Crisanti esprime dubbi sul vaccino, dicendo che non lo farebbe perché mancano dati scientifici indipendenti (non ci sarebbero pubblicazioni) e le aziende starebbero giocando in borsa attraverso gli annunci che diramano sull’efficacia. Intanto non è vero che non esistono pubblicazioni scientifiche. Sia il gruppo di Oxford/Astra Zeneca, sia quelli di Moderna e Pfizer/Biontech, hanno pubblicato dati su immunogenicità e sicurezza. Non su bollettini parrocchiali, ma su The Lancet, New England Medical Journal e Nature. Le stesse riviste sulle quali pubblica i suoi risultati.

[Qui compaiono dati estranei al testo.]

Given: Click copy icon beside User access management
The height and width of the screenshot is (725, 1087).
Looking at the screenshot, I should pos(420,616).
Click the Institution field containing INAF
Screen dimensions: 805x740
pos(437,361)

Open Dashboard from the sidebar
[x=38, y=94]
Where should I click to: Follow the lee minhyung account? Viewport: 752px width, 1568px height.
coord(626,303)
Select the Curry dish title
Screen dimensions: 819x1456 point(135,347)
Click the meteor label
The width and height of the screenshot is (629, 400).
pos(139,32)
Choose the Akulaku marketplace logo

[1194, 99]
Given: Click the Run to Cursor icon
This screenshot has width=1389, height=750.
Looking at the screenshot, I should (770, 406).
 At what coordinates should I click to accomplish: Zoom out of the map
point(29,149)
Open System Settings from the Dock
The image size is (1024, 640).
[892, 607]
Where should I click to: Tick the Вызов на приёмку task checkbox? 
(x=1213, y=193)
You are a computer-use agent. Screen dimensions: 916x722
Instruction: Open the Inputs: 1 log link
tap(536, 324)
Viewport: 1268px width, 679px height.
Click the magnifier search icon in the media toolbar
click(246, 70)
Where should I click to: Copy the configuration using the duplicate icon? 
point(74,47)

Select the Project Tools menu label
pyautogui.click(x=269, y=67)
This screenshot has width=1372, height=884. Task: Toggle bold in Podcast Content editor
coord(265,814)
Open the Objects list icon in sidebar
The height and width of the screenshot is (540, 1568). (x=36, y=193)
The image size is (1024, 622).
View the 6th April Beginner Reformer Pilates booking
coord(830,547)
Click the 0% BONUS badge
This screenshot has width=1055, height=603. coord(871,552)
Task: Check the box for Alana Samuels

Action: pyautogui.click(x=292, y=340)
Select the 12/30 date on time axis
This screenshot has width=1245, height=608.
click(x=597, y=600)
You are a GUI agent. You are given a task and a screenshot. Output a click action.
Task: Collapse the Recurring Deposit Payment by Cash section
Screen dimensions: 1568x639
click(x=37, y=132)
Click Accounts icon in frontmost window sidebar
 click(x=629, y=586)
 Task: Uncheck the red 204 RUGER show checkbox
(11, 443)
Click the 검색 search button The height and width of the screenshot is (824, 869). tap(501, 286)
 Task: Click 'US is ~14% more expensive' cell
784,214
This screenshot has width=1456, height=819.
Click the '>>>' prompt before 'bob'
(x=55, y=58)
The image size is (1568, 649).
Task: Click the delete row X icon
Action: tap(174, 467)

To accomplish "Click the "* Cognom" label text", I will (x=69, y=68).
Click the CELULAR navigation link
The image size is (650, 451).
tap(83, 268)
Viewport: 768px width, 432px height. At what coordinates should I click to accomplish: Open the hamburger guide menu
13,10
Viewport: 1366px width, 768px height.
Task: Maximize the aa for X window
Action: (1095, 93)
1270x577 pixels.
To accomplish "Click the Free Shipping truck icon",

La critica ai Ceo che vendono le azioni è decisamente complottista e segnala l’idea che il motivo individuale del profitto sia incompatibile con l’esito socialmente commendevole del raggiungimento di traguardi scientifici e sanitari rilevanti. Ma quel che davvero sorprende in uno scienziato con l’esperienza di Crisanti, è che non capisca che nelle società complesse e fondate sulle conoscenze ci si comporta, come diceva un influente sociologo britannico, sulla base della “convinzione che le nostre attese non andranno deluse” (Giddens). Con questa fiducia prendiamo gli aerei, saliamo su treni (persino a levitazione magnetica), assumiamo medicinali, etc. In teoria, quando andiamo a votare dovremmo provare a selezionare coloro che hanno competenze e che conoscono la macchina economico-sociale per garantire il funzionamento di quelle regole per cui le aspettative di cui sopra non vadano deluse, con relativi morti, danni economici e altro.

 

Nella lettera al Corriere, dai toni tra vittimista e il funambolico, come un felino che cerca di arrampicarsi sugli specchi, Crisanti chiama in causa gli storici e la storia, predicendo cosa diranno e assumendo che le sue parole scettiche sui primi vaccini anti Covid non saranno neppure ricordate. Mentre tutti ricorderanno i morti che ci sono stati perché non sono state seguite le sue indicazioni. Da quello che circola in rete, il suo dubbio, che dice essere di natura scettica, nella comunicazione mediatica è assunto come un dubbio negazionista. Con un po’ di umiltà, potrebbe riconoscere un errore di comunicazione. Ma forse è chiedere troppo. Infatti, egli pensa che le critiche a lui rivolte facciano il gioco degli antivaccinisti. Questo è indice di un cattivo rapporto con la realtà. Crisanti sarà anche il miglior conoscitore al mondo dei genomi delle zanzare malarigene, ma non è un grande conoscitore dell’etica della conoscenza scientifica di cui parlava un noto biologo molecolare che gli dovrebbe essere famigliare: un certo Jacques Monod.